Warning: slightly spoilery.
Arrival is challenging yet comforting science fiction and frankly it’s about time.
And language – Captain Cook, keen to know the name of the bouncy animal with the pouch, asked a group of Aborigines. Kangaroo they replied, and so it became, though actually kangaroo turned out to simply mean “I don’t know”.
Words and their rules are our best form of communication which makes them hugely valuable – whoever controls language does, to an extent, control thought.
Usually the groups who control language are men. Which makes Dr Louise Banks (Amy Adams) – who appreciates the importance of understanding the building blocks of language before you even get to ask a simple question (what, after all, is a question?) – even more fascinating.
Actually there’s not a massive amount more I can offer about Arrival without spoiling it for you, though maybe you already knew that.
Louise is a quiet, self-contained linguistics academic, divorced and bereaved (her daughter has died). She lives alone in a remote house while teaching at her local university; one day students start receiving messages from friends about large pod-shaped craft that have appeared around the globe, and as riots and lotting break out, the US President declares a state of emergency.

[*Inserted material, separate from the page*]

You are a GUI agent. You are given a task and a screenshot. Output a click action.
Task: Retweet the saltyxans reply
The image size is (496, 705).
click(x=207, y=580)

Louise is visited by Colonel Weber (an excellent Forest Whitaker) who wants her to help them communicate with the alien craft, and despite her initial reluctance, soon she’s getting on a helicopter in the middle of the night.
It’s while being flown to Montana, the site of the US-landed craft, that Louise meets Ian Donnelly (Jeremy Renner) a mathematician.
The spaceships are giant black elongated pods with one long flat side, and could easily be mistaken for Turner Prize winners designed to annoy Daily Mail readers for not really being art. There are 12 of them all round the world, from the Black Sea to rural Devon. Initially they hover, vertical, a few feet off the ground, opening up at the base every 18 hours, allowing each country’s experts to enter.
Once in Montana, Louise and Ian, plus some supporting soldiers and a canary, suit up and head to the pods. Gravity is weaker inside, and the two of them come to face to face with the aliens, separated only by a solid clear screen. The aliens are heptapods – seven footed – and are soon nicknamed Abbott and Costello by Ian, though I’m not convinced renaming visitors is culturally appropriate.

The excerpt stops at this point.